Les BuBu ont choisi Manjaro Linux.
Installer Linux dans une VM: c’est plus de travail pour le BuBu que l’installation d’un Linux de base.
Installer VirtualBox sur l’hôte; configurer l’UEFI du laptop pour accélérer la virtualisation, très souvent désactivé par défaut dans les laptops grand public; configurer la machine simulée; lancer le téléchargement de l’image (CentOS Ensimag fait environ 30-40 Go); installer l’image; configurer le système hôte; prend autant, ou plus, de temps de BuBu qu’une installation de Linux à part.
Tous les problèmes de supports des étudiants deviennent aussi plus complexes: est-ce l’hôte, la VM ou l’interaction entre les deux qui est coupable ?
La communication avec l’hôte est compliquée (faire du ssh en local pour le plus simple)
Pourquoi, pour les BuBu et les étudiants, CentOS dans une VM VirtualBox n’est pas la solution plébiscitée pour les laptops étudiants
Avec une installation simple de CentOS SI dans VirtualBox, les quatres caractéristiques “grand compte” sont absentes ! L’installation ne se mettra pas magiquement à jour toute seule ! L’expérience utilisateur est alors mauvaise car il n’y a que des inconvénents en plus: installer un autre logiciel est aussi galère que pour le SI, et il faut le faire 1000 fois pour les BuBu; c’est plus lent que sur machine nue (multi-cœurs, disque, réseau, affichage); l’image de l’installation n’est à jour que jusqu’à la suivante, après il manque des choses (1 mois en moyenne ?); l’auto-support “Internet” marche mal car les logiciels sont datés;
Il est techniquement possible de récupérer deux caractéristiques en séparant le /home (séparer le disque /home dans la VM) et en téléchargeant automatiquement la mise à jour de l’image système (20-40Go chaque mois). Ce travail supplémentaire (maj de l’image CentOS en plus, différente de celle de l’école, pouvant casser des installations distantes) dépasse probablement le coût d’installation d’un Linux grand public sur chaque laptop d’étudiant.

Extraits du jeu de données:
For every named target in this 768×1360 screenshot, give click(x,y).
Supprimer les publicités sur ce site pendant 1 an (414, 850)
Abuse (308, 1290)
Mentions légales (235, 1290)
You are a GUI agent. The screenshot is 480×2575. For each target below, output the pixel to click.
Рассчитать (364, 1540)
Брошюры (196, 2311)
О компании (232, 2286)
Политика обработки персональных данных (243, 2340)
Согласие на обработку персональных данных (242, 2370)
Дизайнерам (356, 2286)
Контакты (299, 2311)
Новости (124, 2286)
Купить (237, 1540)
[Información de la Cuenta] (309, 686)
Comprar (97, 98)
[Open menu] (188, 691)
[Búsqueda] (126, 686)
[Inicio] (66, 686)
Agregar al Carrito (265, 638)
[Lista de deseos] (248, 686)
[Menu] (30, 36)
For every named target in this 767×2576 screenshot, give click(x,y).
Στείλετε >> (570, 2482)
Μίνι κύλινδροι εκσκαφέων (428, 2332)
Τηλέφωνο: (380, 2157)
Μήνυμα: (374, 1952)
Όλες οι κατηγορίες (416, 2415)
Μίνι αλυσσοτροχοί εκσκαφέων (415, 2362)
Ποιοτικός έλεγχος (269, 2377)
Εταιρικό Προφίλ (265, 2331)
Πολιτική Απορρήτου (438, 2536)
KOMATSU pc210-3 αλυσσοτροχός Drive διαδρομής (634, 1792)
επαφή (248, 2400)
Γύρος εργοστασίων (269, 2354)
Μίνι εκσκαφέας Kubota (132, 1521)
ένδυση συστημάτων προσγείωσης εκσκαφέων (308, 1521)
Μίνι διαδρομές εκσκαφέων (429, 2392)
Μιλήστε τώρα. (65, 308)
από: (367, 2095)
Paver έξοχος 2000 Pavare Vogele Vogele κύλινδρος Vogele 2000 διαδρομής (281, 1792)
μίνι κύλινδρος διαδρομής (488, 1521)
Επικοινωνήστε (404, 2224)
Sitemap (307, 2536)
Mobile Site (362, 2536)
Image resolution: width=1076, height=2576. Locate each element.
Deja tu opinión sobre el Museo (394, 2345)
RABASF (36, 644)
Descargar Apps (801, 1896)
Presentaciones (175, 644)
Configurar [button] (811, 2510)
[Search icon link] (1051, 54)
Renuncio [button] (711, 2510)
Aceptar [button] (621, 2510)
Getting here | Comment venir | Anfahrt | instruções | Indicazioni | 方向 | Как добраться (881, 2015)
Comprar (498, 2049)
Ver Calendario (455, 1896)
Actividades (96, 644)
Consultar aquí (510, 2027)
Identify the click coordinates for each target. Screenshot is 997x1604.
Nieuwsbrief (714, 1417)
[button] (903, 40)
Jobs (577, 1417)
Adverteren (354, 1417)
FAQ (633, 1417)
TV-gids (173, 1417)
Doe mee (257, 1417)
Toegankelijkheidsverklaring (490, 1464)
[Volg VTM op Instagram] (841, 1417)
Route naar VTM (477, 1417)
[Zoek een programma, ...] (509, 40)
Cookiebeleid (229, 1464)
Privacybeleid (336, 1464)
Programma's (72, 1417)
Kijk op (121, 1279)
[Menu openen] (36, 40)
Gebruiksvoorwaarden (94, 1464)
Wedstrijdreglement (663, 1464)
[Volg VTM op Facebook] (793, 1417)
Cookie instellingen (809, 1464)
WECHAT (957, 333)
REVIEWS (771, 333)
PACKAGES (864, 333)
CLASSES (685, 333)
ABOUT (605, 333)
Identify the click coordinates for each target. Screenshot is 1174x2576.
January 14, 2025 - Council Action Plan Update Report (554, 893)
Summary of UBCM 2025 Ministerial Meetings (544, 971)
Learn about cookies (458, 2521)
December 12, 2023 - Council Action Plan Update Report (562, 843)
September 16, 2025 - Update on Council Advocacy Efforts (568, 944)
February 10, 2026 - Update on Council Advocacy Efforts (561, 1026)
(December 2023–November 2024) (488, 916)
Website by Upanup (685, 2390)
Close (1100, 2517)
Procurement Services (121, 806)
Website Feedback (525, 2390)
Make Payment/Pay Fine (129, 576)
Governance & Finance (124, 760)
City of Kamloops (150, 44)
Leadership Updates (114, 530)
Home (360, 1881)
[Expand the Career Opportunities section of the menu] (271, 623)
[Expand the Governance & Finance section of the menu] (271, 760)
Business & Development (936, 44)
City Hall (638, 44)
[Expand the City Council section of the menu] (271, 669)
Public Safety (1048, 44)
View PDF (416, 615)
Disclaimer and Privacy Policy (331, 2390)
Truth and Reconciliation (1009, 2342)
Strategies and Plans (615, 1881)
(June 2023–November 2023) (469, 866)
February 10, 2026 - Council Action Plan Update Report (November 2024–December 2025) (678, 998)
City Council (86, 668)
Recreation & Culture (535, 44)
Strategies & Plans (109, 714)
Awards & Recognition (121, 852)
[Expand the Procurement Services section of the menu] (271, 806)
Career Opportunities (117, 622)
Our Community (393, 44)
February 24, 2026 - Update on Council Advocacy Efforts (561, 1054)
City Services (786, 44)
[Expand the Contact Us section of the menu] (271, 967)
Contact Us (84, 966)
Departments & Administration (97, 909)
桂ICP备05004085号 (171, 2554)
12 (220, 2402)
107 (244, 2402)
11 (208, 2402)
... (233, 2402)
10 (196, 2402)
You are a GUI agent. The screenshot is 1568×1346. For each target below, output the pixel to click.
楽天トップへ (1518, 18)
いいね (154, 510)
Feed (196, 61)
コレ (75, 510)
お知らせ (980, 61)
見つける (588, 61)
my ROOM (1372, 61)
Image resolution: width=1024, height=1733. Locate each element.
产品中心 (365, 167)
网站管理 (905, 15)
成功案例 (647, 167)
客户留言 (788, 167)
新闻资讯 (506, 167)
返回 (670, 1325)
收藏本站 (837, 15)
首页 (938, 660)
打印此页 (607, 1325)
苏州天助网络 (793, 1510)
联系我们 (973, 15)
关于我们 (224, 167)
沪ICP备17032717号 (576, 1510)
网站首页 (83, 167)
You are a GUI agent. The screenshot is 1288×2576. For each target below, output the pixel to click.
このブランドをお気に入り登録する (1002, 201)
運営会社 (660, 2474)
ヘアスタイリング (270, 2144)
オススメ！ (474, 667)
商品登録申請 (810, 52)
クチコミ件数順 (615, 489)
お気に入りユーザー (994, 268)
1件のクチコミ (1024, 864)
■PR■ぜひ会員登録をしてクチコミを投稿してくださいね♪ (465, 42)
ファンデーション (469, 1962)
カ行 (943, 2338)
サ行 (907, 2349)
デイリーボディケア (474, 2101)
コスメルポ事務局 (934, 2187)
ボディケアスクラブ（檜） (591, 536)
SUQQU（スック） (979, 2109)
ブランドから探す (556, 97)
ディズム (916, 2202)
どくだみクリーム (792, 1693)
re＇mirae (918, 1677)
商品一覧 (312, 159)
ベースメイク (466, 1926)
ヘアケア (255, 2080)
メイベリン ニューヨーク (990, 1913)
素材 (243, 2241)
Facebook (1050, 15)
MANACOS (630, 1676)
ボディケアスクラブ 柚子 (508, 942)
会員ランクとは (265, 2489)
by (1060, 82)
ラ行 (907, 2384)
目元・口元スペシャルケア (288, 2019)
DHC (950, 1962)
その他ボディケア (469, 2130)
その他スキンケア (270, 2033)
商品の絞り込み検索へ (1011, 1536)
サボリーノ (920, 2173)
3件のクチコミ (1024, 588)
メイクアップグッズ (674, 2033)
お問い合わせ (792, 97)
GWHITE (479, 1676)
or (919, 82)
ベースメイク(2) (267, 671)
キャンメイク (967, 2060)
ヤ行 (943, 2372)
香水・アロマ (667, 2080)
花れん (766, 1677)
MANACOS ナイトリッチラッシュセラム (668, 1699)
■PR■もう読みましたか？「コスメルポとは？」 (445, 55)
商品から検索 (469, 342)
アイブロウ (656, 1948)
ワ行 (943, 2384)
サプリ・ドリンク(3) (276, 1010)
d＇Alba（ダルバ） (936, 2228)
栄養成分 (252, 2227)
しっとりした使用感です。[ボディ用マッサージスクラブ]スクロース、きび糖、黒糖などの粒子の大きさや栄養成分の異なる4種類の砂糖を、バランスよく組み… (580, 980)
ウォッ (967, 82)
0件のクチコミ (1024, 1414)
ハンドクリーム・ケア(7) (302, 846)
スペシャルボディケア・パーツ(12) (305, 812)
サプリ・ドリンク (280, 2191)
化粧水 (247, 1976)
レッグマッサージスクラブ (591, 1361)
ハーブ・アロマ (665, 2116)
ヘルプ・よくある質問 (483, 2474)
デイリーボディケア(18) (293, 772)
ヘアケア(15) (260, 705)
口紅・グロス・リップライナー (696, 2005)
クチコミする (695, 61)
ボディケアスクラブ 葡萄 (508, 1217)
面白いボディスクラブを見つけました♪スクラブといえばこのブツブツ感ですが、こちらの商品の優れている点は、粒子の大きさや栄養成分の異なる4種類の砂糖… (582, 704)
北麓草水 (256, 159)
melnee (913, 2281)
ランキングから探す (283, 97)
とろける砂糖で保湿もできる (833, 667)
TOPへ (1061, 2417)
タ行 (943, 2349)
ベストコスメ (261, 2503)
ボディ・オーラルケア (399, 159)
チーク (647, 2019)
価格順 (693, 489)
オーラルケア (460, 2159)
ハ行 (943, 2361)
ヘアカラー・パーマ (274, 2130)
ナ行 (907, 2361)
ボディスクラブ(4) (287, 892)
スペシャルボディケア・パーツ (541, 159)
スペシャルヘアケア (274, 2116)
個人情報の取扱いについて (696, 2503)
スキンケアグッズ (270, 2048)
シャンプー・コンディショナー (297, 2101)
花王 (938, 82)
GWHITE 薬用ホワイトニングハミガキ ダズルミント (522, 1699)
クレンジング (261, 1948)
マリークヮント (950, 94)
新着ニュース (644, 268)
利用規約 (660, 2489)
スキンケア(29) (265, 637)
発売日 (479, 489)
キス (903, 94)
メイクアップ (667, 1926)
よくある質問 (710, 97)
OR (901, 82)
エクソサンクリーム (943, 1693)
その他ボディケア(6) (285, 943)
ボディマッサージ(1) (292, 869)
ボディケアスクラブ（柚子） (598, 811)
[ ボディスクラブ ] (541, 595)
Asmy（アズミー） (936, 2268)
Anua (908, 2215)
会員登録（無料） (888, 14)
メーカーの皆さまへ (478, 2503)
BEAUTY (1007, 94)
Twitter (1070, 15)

--- CONSIGNE DÉTAILLÉE ---
Dans le passage sur Linux en machine virtuelle, reprenez la partie qui s'ouvre sur les mots contenant « Installer VirtualBox sur » et se clôt sur « le plus simple) », en remplaçant « VirtualBox » par « VMware ».

--- RÉPONSE ATTENDUE ---
Installer VMware sur l’hôte; configurer l’UEFI du laptop pour accélérer la virtualisation, très souvent désactivé par défaut dans les laptops grand public; configurer la machine simulée; lancer le téléchargement de l’image (CentOS Ensimag fait environ 30-40 Go); installer l’image; configurer le système hôte; prend autant, ou plus, de temps de BuBu qu’une installation de Linux à part.
Tous les problèmes de supports des étudiants deviennent aussi plus complexes: est-ce l’hôte, la VM ou l’interaction entre les deux qui est coupable ?
La communication avec l’hôte est compliquée (faire du ssh en local pour le plus simple)